_Aangeleverde tekst_

========================================

2.2.2. Ingevolge artikel 20.1 van de Wet milieubeheer, voorzover hier van belang, kan tegen een besluit op grond van deze wet – met uitzondering van een besluit ten aanzien waarvan op grond van deze wet een andere beroepsgang is opengesteld – beroep worden ingesteld bij de Afdeling bestuursrechtspraak van de Raad van State.
Ingevolge artikel 20.3, tweede lid, van de Wet milieubeheer wordt, indien het gebruik maken van een besluit als bedoeld in artikel 20.1, eerste lid, voordat op een beroep is beslist, wegens de daaraan verbonden kosten, dan wel wegens de daardoor veroorzaakte wijziging in feitelijke omstandigheden die bij de beslissing op het beroep een rol kunnen spelen, aanmerkelijke invloed kan hebben op die beslissing, een zodanige voorlopige voorziening getroffen dat die invloed zich niet kan voordoen.
2.2.3. De Voorzitter stelt voorop dat aan de planologische status van een hindergevoelig object geen betekenis toekomt bij de mate van bescherming die aan een dergelijk object wordt toegekend. Het feitelijk gebruik dat van dat object wordt gemaakt is doorslaggevend.
De vraag of de woning [locatie 2] als geluidgevoelig object moet worden aangemerkt, en of verweerder het door hem gekozen beschermingsniveau voor deze woning in redelijkheid toereikend heeft kunnen achten, vergt nader onderzoek, waarvoor de onderhavige procedure zich niet leent. In het kader van de behandeling van het geding in de bodemprocedure kunnen deze aspecten worden beoordeeld. In afwachting van die beoordeling ziet de Voorzitter, mede in aanmerking genomen dat ter zitting is gebleken dat de aan het gebruik maken van de vergunning verbonden kosten aanzienlijk zijn en dat onomkeerbare gevolgen kunnen intreden indien het bestreden besluit in werking treedt, aanleiding het verzoek toe te wijzen.
2.2.4. Gelet hierop ziet de Voorzitter aanleiding de hierna te melden voorlopige voorziening te treffen.
2.3. Verweerder dient op na te melden wijze in de proceskosten te worden veroordeeld.
De Voorzitter van de Afdeling bestuursrechtspraak van de Raad van State:
I. schorst bij wijze van voorlopige voorziening het besluit van het college van burgemeester en wethouders van Borsele van 13 juli 2004, 03-13080;
II. veroordeelt het college van burgemeester en wethouders van Borsele in de door verzoeker in verband met de behandeling van het verzoek gemaakte proceskosten tot een bedrag van € 665,88, waarvan een gedeelte groot € 644,00 is toe te rekenen aan door een derde beroepsmatig verleende rechtsbijstand; het totale bedrag dient door de gemeente Borsele te worden betaald aan verzoeker;
III. gelast dat de gemeente Borsele aan verzoeker het door hem voor de behandeling van het verzoek betaalde griffierecht (€ 136,00) vergoedt.
Aldus vastgesteld door mr. K. Brink, als Voorzitter, in tegenwoordigheid van mr. S.L. Toorenburg-Bovenkerk, ambtenaar van Staat.

========================================

_Aangeleverde gegevens_
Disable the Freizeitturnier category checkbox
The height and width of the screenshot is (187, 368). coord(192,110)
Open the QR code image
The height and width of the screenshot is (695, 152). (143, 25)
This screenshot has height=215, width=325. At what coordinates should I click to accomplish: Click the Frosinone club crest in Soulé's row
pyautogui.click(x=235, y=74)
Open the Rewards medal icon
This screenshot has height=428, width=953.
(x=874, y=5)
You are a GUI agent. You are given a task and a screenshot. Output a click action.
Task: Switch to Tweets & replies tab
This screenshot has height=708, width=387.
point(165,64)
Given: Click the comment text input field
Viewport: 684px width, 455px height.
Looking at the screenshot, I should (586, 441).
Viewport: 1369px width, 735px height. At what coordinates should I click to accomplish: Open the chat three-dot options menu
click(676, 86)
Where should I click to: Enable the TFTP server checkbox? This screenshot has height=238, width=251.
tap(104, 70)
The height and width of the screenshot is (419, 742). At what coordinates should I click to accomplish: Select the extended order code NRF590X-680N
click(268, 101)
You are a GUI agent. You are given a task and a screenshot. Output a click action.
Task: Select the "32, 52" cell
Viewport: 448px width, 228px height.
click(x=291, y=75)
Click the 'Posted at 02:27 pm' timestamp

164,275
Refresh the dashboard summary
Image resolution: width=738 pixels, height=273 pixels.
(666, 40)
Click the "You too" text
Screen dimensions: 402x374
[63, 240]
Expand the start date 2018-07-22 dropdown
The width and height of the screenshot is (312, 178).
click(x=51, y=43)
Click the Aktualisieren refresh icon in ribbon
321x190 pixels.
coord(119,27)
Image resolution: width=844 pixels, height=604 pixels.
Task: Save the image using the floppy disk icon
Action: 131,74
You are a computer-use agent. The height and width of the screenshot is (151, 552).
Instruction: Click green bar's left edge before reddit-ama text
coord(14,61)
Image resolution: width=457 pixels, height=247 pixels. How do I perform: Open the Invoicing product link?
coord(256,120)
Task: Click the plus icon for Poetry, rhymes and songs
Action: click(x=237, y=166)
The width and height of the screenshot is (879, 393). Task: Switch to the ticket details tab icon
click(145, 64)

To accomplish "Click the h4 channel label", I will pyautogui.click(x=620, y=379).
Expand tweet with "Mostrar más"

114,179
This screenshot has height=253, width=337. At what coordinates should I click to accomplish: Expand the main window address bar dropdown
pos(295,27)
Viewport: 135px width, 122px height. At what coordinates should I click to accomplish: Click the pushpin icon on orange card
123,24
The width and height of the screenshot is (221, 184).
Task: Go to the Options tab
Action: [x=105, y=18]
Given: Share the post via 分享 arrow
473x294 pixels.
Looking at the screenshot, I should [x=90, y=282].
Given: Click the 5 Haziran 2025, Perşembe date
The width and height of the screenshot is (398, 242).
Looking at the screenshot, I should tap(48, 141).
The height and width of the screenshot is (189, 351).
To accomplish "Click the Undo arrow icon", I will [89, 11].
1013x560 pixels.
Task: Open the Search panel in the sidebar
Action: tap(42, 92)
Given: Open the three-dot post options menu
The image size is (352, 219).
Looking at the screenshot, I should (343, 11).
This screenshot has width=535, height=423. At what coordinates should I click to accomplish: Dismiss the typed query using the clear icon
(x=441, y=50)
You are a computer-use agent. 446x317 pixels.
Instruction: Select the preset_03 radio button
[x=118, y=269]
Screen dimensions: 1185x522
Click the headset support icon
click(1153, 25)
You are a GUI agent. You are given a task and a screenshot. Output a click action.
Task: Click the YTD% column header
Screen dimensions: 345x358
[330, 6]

========================================

_Opdrachten_
**a.** Welk bedrag aan griffierecht moet de gemeente Borsele volgens de uitspraak aan verzoeker vergoeden?
**b.** Werk in de uitspraak het stuk bij dat begint bij "2.2.4. Gelet hierop" en eindigt bij "te worden veroordeeld.". Zet daarin "kosten van het geding" in plaats van "proceskosten".

_Verwachte antwoorden_
**a.** € 136,00

**b.**
2.2.4. Gelet hierop ziet de Voorzitter aanleiding de hierna te melden voorlopige voorziening te treffen.
2.3. Verweerder dient op na te melden wijze in de kosten van het geding te worden veroordeeld.